The fires of the last decade have left us with a mess on both public and private land from low to high elevations. If we don’t find a way to reduce the fuels… the snags, the standing dead brush the intrusive species, we will have stood by and watched the creation of the greatest fire hazard since the Big Burn in 1910.
A snag patch increases the difficulty of control immeasurably. There is not only the obvious addition of hundreds of tons of available fuel per acre, but the danger of falling snags and long distance spotting makes these fires incredibly difficult to handle. Don’t forget or minimize the fact many of the acres burned in this years fires are on Federal Land…with Wilderness or Roadless area restriction that have special rules for land use… no wheeled vehicles, no mechanized equipment etc.

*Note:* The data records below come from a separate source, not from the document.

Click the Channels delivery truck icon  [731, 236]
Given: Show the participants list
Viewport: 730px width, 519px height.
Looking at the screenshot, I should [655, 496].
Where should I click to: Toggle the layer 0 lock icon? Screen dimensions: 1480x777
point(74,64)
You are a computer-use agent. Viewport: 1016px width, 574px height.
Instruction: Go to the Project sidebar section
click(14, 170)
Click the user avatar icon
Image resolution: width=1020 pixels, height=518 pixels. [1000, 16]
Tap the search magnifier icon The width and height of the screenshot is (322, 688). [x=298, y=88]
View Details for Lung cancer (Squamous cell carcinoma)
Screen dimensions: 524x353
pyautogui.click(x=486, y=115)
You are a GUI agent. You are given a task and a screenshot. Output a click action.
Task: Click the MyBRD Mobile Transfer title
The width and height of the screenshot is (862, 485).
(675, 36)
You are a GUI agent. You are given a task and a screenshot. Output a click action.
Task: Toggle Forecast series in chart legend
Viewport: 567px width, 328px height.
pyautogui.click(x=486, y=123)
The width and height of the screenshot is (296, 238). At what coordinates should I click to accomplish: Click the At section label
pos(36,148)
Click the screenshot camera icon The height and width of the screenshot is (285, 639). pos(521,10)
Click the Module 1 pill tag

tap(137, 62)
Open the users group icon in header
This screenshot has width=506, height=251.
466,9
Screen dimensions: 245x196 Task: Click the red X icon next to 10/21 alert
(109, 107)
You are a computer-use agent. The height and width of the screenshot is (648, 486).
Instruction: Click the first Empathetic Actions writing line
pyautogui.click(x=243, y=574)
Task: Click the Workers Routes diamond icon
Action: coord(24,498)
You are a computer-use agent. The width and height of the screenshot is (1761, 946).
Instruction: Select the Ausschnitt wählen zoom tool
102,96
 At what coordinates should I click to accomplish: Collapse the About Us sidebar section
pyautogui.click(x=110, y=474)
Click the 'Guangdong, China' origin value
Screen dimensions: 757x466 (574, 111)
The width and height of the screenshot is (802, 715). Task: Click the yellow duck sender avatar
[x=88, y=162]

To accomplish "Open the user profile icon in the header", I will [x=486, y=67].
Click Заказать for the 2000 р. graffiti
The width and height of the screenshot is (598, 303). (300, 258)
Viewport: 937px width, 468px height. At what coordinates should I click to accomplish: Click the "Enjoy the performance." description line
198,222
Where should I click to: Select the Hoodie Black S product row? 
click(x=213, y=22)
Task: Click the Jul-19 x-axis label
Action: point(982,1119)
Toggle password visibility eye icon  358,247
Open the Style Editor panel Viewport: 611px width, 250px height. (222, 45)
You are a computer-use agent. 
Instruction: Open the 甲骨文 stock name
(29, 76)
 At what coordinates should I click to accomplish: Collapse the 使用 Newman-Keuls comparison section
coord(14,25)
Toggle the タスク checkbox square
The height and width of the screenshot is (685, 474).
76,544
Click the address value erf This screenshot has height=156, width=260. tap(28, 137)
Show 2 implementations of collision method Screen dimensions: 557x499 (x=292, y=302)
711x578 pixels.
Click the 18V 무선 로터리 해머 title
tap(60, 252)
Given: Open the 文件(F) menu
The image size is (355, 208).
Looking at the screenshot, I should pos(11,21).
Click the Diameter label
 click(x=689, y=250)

Fire killed timber loses all of its value as sawlogs in 2 or 3 years due to bugs, stain and rot. In California we no longer have the mill capacity to handle any increase in production, so most of the timber and almost all of the oaks and brush will simply rot in place and add to the load of available fuel.
We have the technology and the capability to utilize much of this standing dead fuel…its called biomass harvest. Dead trees and brush are chopped and ground on site and hauled to Co Gen electric plants where they are burned to produce electricity. Biomass harvest is expensive and not economically viable…therefore it must be subsidized in many cases. Grant funding from California Climate Initiative money is available to communities and organizations.
Biomass harvest could be used to reduce fuel volume around targeted communities, like Paradise or Weaverville.
I’d like to see small Co Gen plants that could be moved in 10 years if the available fuel ran out…if we could set one up in the Fresno area to handle bug and fire kill…one in Greenville and one in Lake Pillsbury with ties into the electric grid layed on the ground in pipes like the Alaska pipeline everybody would benefit…We would have to get legislature to remove wilderness protection from some areas…but if the wilderness is a recognized fire hazard its more danger than benefit.
Perhaps some of the money in the Fienstien Dantes Emergency Wildfire Protection Act could be used to startup one or more of those mobile Go Gen plants.
CalFire and USFS has made much of their promise of more prescribed fire. Rx fire with no followup just increases the hazard. I propose the Agencies look toward rehab of the 4 million acres we’ve burned so far this fire season.